Levantamento inédito, elaborado pelo observatório “De olho nos ruralistas”, mostra a participação direta de multinacionais no lobby ruralista no governo Bolsonaro. De acordo com o relatório, além de grandes companhias atuarem em associações que financiam o Instituto Pensar Agro (IPA), empresas mantiveram 278 reuniões com o alto escalão do governo Bolsonaro para discutir assuntos como a flexibilização de regras para agrotóxicos, a autorização de testes de novas substâncias químicas direto em campo (ao invés de laboratórios) e a autofiscalização sanitária.
Chamado de “Os Financiadores da Boiada: como as multinacionais do agronegócio sustentam a bancada ruralista e patrocinam o desmonte socioambiental“, o relatório apresenta um ranking das empresas no lobby ruralista, que mais se reuniram com o governo.

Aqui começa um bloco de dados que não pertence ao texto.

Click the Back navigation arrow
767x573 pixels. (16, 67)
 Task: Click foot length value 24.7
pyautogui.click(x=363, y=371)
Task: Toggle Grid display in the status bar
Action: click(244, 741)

São elas: a Syngenta, como campeã na interlocução com o governo, com 81 reuniões; seguida por JBS, com 75; Bayer, 60; Basf, 26; Nestlé, 23; e Cargill, 13.
Instituto Pensar Agro (IPA), mantido por grandes multinacionais, seria face institucional do lobby ruralista
O Coordenador de projetos e pesquisador do “De olho nos ruralistas”, Bruno Bassi, durante entrevista ao programa ICL Notícias, do dia 1 de agosto, explicou que o levantamento sobre lobby ruralista é um ponto de partida. “A gente identificou apenas as reuniões com o Ministério da Agricultura. Mas essas multinacionais têm um acesso livre ao gabinete e a outros ministérios. Então, esses números têm como base reuniões agendadas”, afirma Bassi. O ranking está baseado somente nas visitas ao Ministério da Agricultura.
Além da pasta de Agricultura, as empresas de lobby ruralista foram recebidas nos ministérios da Economia (33), do Meio Ambiente (4), da Justiça e Segurança Pública (1) e da Educação (1), segundo pesquisa do “De olho nos ruralistas”.
O IPA e a Frente Parlamentar da Agricultura (FPA) passaram a ter presença maior no governo federal desde a posse de Bolsonaro. Além das reuniões com empresas, o dossiê “Os Financiadores da Boiada” mostra que lobistas e líderes ruralistas se reuniram 160 vezes com servidores do Ministério da Agricultura, Pecuária e Abastecimento (Mapa). Destas, 20 contaram com a presença da então ministra Tereza Cristina, ex-presidente da FPA.
O levantamento de reuniões sobre lobby ruralista levou em consideração os encontros registrados na agenda oficial de autoridades do Ministério da Agricultura entre janeiro de 2019 e junho de 2022. No entanto, os registros de entrada no Mapa, obtidos via Lei de Acesso à Informação (LAI), contam outra história.
Durante esse período, a ex-chefe de Assuntos Públicos da Bayer, por exemplo, esteve presencialmente 25 vezes na sede do ministério. Destas, 16 não foram registradas em agenda oficial. Na Câmara a executiva esteve 14 vezes, entre 2018 e 2019, segundo
Algumas das multinacionais que integram associações mantenedoras do IPA são gigantes, como as produtoras de agrotóxicos e sementes transgênicas Bayer, Basf e Syngenta, as processadoras de soja Cargill, Bunge, ADM e Louis Dreyfus; os frigoríficos JBS e Marfrig e indústrias do setor alimentício como Nestlé e Danone. O IPA Instituto inclui 48 associações setoriais, de diferentes setores, cerveja, laticínios, soja, algodão, laranja, entre outros.
“O IPA coordena o financiamento e a articulação do setor privado com o governo. É a face institucional da bancada ruralista, como se tornou conhecida nos últimos anos. É a mais poderosa do Congresso Nacional. O instituto congrega interesses, pautas, transforma em relatórios para medidas que estão passando na Câmara e no Senado”, afirma Bruno Bassi. “A bancada do campo quer a liberação do agrotóxico na lavoura. É isso que nós precisamos fiscalizar. A bancada dos ruralistas trabalha como despachantes a serviço dos interesses dessas grandes companhias”, completa.
O economistas Eduardo Moreira, fundador do ICL, explica que o último censo mostra a concentração de terra cultivável no Brasil. Apenas 0,04% por cento das propriedades no Brasil tem, mais ou menos, 15% das terras cultiváveis. “A gente está falando, provavelmente, de menos de 2 mil indivíduos que têm quase 300 representantes, mais da metade na Câmara dos Deputados, representando o interesse dessas multinacionais. Enquanto a população do País – 210 milhões de brasileiros –, não é representada Congresso Nacional”, diz Moreira.